Methods: Review of clinical records of 3 patients with autoimmune retinopathy who developed malignancies during treatment.

Results: Patients were a 73-year-old woman and two 72 and 63 year old men. Patient #1 presented with bilateral decreased vision and anti-CNS antibodies. The amplitudes of the ERG were moderately reduced in both eyes for rods and cones. MRI brain, lumbar puncture, vitreous cytology, CT scan of chest, abdomen, and pelvis, whole body gallium scan, SPECT scan, and bone marrow biopsy were negative for malignancy. She was treated with IV methylprednisolone, followed by oral prednisone. Eight months later she received 2 doses of IVIG. Biopsy of a submandibular lymph node 17 months following initial consult revealed small cell carcinoma of unknown origin.
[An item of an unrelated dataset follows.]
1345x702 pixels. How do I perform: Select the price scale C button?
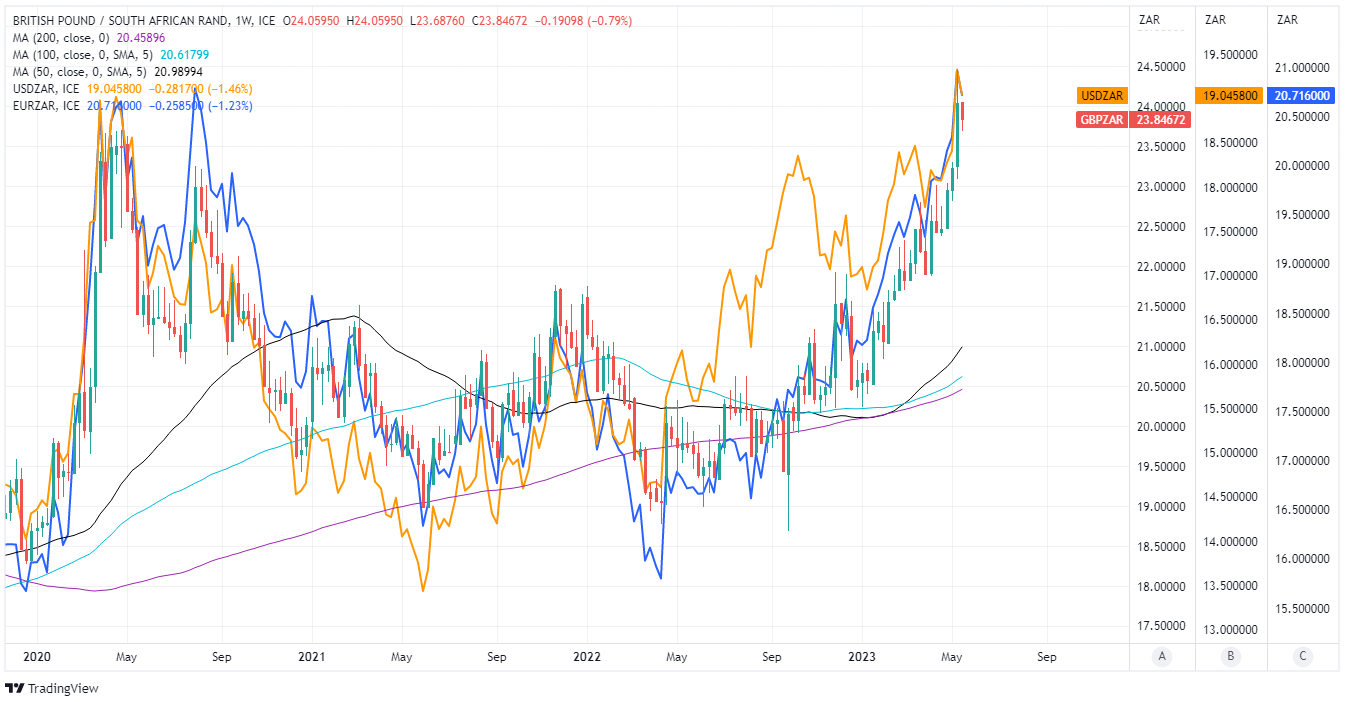(1302, 656)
Patient #2 presented with nyctalopia and ERG showed absent rod responses, mixed rod and cone, and some slightly reduced cone response. Serum antibodies reacted with an unknown 40kDa protein. Oncologic work-up included CT chest, abdomen, and pelvis, PET scan, and dermatologic exam. Patient was treated with IVIG initially for 2 doses and 3 months later with immunosuppressants. Two months after starting azathioprine and cyclosporine, a cervical lymph node biopsy revealed large cell neuroendocrine carcinoma with an unknown primary. Patient #3 presented with and unexplained peripheral visual field defect and a nearly extinguished ERG in the right eye and markedly reduced ERG in the left eye. Anti-retinal antibodies were not detected. Initial oncologic work-up included CT chest, abdomen, and pelvis. Patient was treated with azathioprine, and 9 months later was diagnosed with colon adenocarcinoma following colonoscopy due to enlarged lymph nodes seen on PET scan. PET scan was performed after patient presented with new onset diaphragmatic paralysis.

Conclusions: Suspected npAIR patients should have a thorough work-up for a malignancy prior to the initiation of immunomodulatory therapy. If treatment with an immunomodulatory agent is recommended, the patient should be informed of the inability to completely exclude occult malignancy and that treatment may unmask an underlying tumor as the immune system is suppressed.